Among tests, the tests we describe here should be lower in priority than tests of physical, mental, and social-emotional health, and lower in priority than classroom and district tests that may already be in place;
We advise the use of these tests for aggregate (group-level) monitoring with no direct stakes on schools, educators, or students; and
Score interpretations should be tempered by departures from typical administration conditions, where tests follow aligned instructional sequences and are administered in school settings.

In this illustration, we use released questions (items) from the 2013 administration of NAEP 4th Grade Math.

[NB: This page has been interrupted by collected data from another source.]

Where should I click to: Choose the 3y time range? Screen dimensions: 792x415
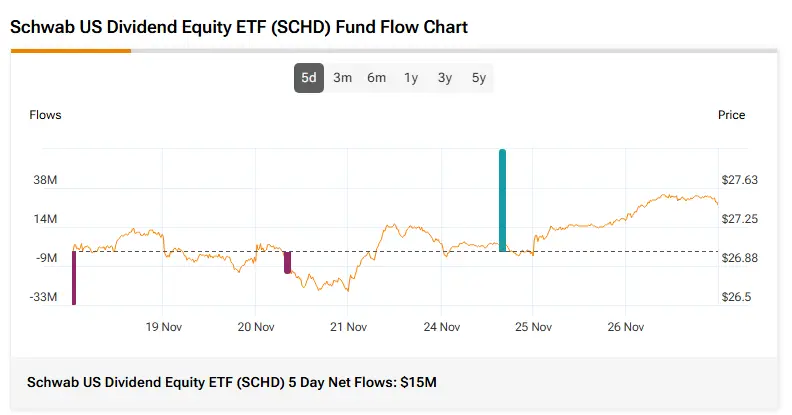coord(444,78)
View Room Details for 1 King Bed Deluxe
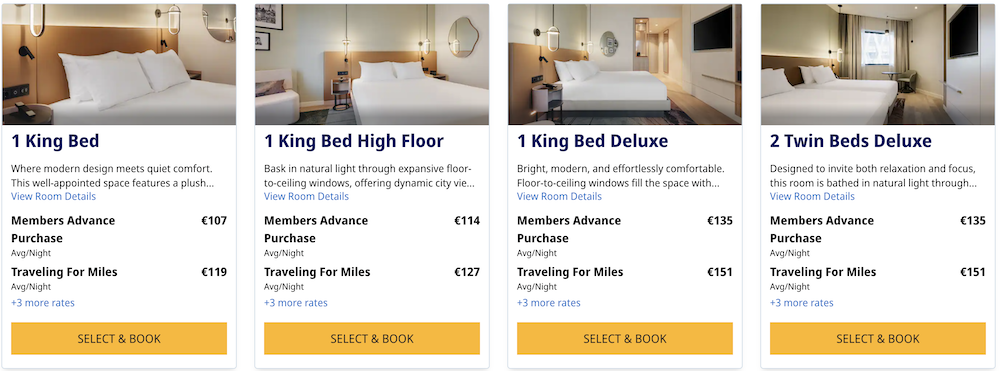 tap(559, 196)
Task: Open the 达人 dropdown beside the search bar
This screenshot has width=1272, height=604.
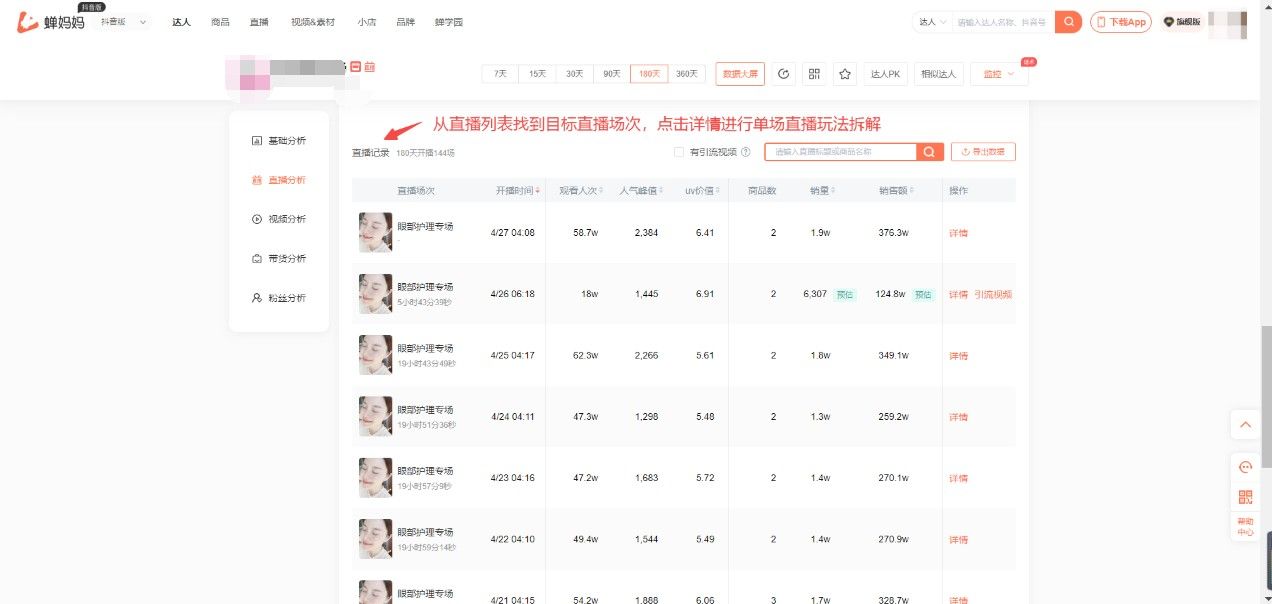Action: (x=929, y=20)
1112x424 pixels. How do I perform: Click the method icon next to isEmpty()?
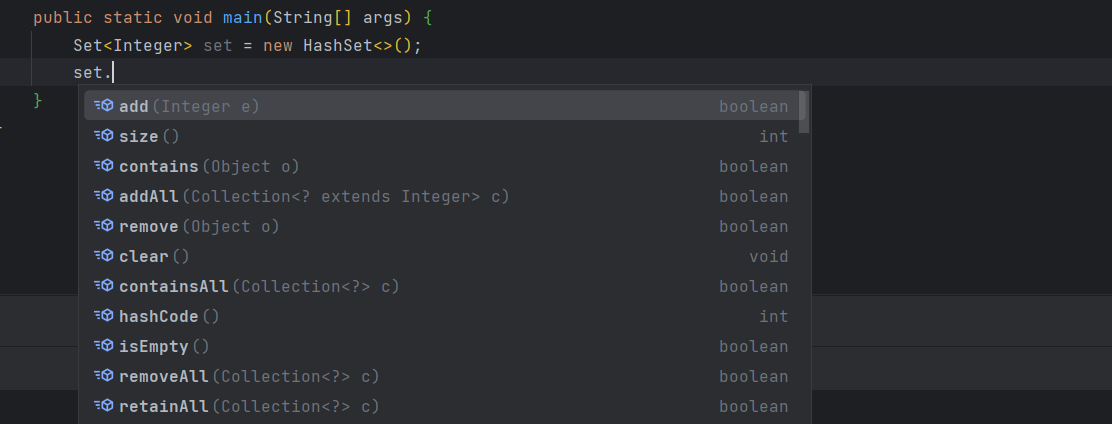[103, 346]
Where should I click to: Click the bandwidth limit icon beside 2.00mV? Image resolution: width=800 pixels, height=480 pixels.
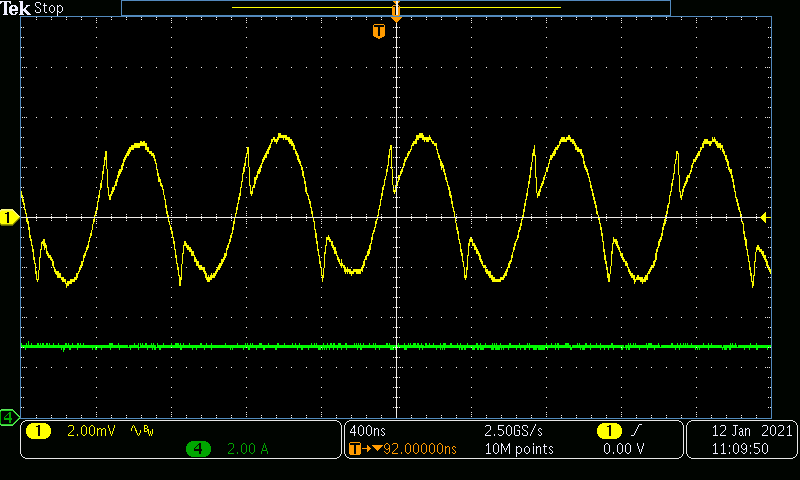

Users can gather corresponding ingredients from state websites or request them from state testing programs. This recipe assumes expertise at the level of a first-year survey course in educational measurement.

Import 3PL IRT item parameters
Import theta to scale score equation or table
Import (or simulate) student response data
Estimate student thetas using sum scores
Convert estimated thetas to scale scores
Produce table converting sum scores to scale scores, using Test Characteristic Curve information
Use 3PL model to generate response probabilities for each item, for item mapping
Create table of item descriptions connected to scale scores for a chosen response probability
Export student ability data, including estimated thetas, scale scores, achievement levels, and corresponding exemplar items

Final Product: Table Showing Sum Scores with Corresponding Theta Estimates, Scale Score Estimates and Achievement Levels, with Exemplar Items Mapped at each Sum Score.

Appendices:

Appendix 1: Imprecision in Scale Score Estimates

Plot Test Information Function
Plot Conditional Standard Errors of Measurement

Appendix 2: Scale Score Estimation Using Full-Pattern Scoring

Estimate student ability using full-pattern scoring, (includes standard errors)
Export student ability data, including estimated thetas, standard errors, scale scores, and achievement levels

Appendix 3: Replicating NAEP’s theta to scale score equations

Import table of theta to scale score equations (NAEP reports these separately by subscale)
Provide function to match NAEP’s theta to scale score conversion, weighting transformation parameters appropriately

Ingredients List:

We list the 5 essential ingredients for score reports here:

Test items
Item parameter estimates
A list or key enabling association of items and their corresponding estimates
Linking functions from underlying theta scales to scale scores
Achievement level cut scores

Table 1. Online Public Availability of Items and Parameter Estimates for the Construction of Open Tests Selected large‐scale national and international testing programs and programs from the 15 largest states as of August, 2020

Testing Program	(1) Are Operational (or Field Tested) Items Available?	(2) Are Item Parameter Estimates Available?	(3) Is a Key Enabling a Merge of (1) and (2) Available?
NAEP	Yes	Yes	Yes
PISA	Yes	Yes	Yes
TIMSS	Yes	Yes	Yes
Smarter balanced	Yes	No	No
New Meridian (PARCC)	Yes	No	No
California	Yes	No	No
Texas	Yes	No	No
Florida	Yes	No	No
New York	Yes 3-8 & Regents	Yes 3-8 & Regents	No 3-8; Yes Regents
Pennsylvania	Yes	Yes	No
Illinois	Yes	No	No
Ohio	Yes	Yes	Haphazardly
Georgia	Yes	No	No
North Carolina	Yes	No	No
Michigan	Yes	No	No
New Jersey	Yes	No	No
Virginia	Yes	No	No
Washington	Yes	No	No
Arizona	Yes	Yes	No
Massachusetts	Yes	Yes	No

Recipe: Estimated Student Scale Scores from Sum Scores:

Importing item parameters and scale scores

# Import selected items
# NAEP example from: https://nces.ed.gov/NationsReportCard/nqt/Search
selected_items <- read.csv("data/Selected_Items.csv", skip = 1)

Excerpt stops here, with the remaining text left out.